The holidays are the perfect occasion to purchase new toys, however, if you plan on purchasing small, unmanned aircrafts, beware: the FAA warns that collisions between drones and airplanes have become a serious concern. Web sites are already displaying excellent deals on miniature aircrafts and shoppers may be ecstatic but the Federal Aviation Administration is certainly not.
According to statistics released by the FAA, there have already been 25 incidents involving unmanned miniature aircrafts. These near-collisions with airplanes are a reason for concern since pilots have little to no chance of noticing the minuscule drone, the FAA might just ramp up drone education to prevent such events. All 25 incidents occurred since June 25th.
Michael Huerta, head of the FAA, said that there are regulations already in place preventing the small aircrafts from interfering with airplanes. What needs to be improved on, he says, is drone safety education. As he sees it, such efforts are essential in order to maintain airways safe.

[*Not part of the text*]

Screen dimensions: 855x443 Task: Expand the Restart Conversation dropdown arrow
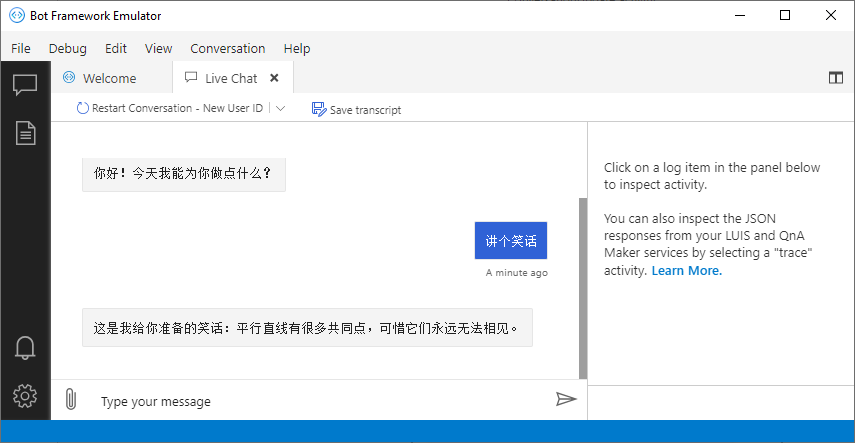pyautogui.click(x=280, y=108)
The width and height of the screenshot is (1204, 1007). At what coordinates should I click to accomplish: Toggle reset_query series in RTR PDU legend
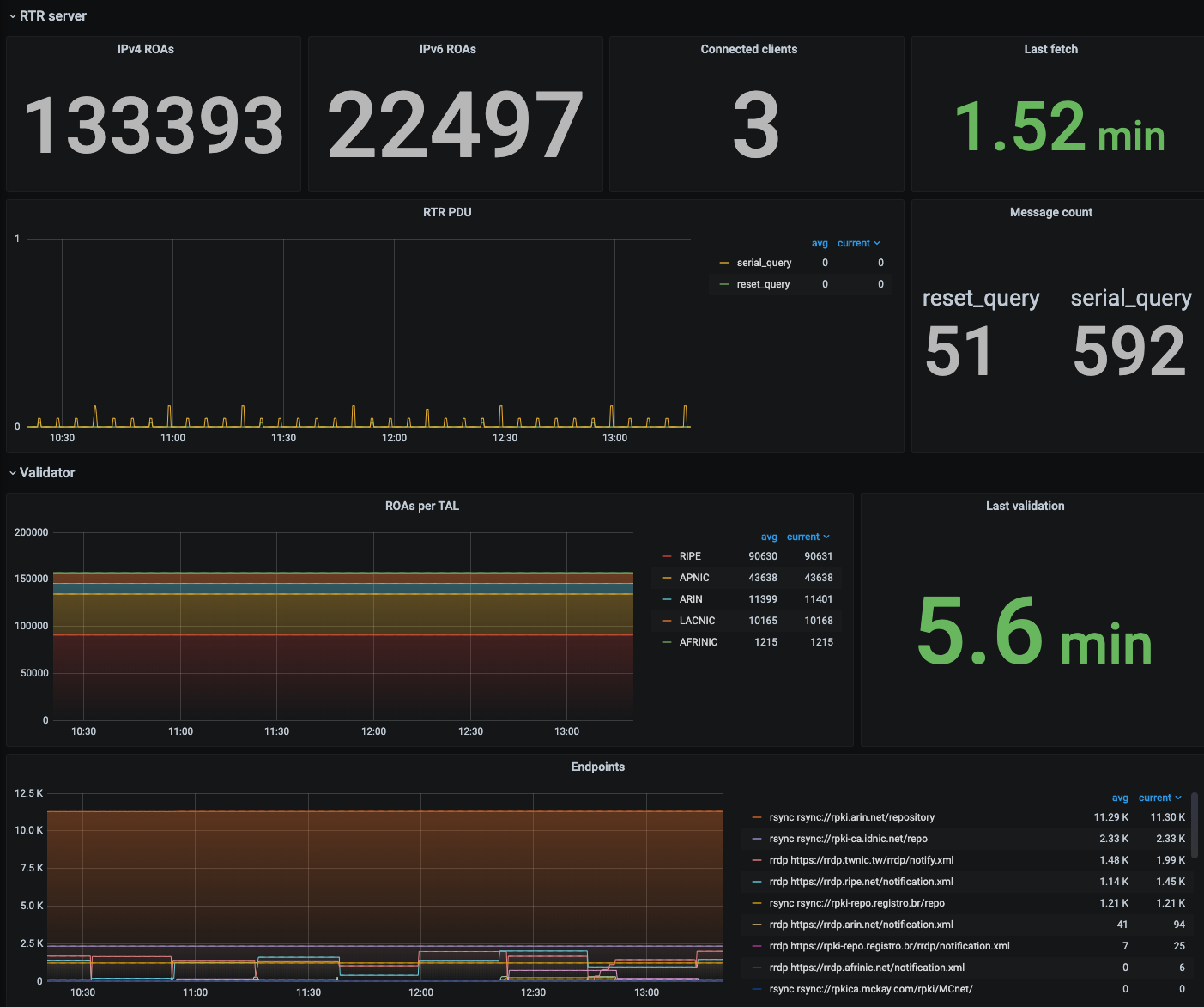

“We’ve enforced hundreds of these cases where we have seen someone operating one of these things carelessly and recklessly and posing the danger to aircraft, and that can’t happen.”
he told reporters.
Normally, regulations don’t allow drones to fly above the limit of 400 feet. However, pilots have reported encountering the small devices flying as high as 2,000 feet. Huerta explains that Americans aren’t aware of the dangers that flying a drone at such heights involves.
First and foremost, the FAA wants to persuade drone pilots to steer clear of airports. A drone is not only a high performance device, it is also particularly difficult to see. Untrained civilians, the FAA says, aren’t always aware of the regulations in place when flying drones so enforcing them is that much more difficult.
Back in 2012, the Federal Aviation Administration announced that it had set a deadline for September 2015. A concrete list of regulations should be produced by then.
The FAA has to elegantly balance the difficulties connected with drones and the danger they pose to aircrafts against the potential that this new technology has in surveillance and commercialism. In fact, supporters of these unmanned aircrafts would like nothing better than to see drones being freely used.
A particular approach is desired by the FAA, which wants to slowly and thoughtfully integrate the unmanned aircrafts.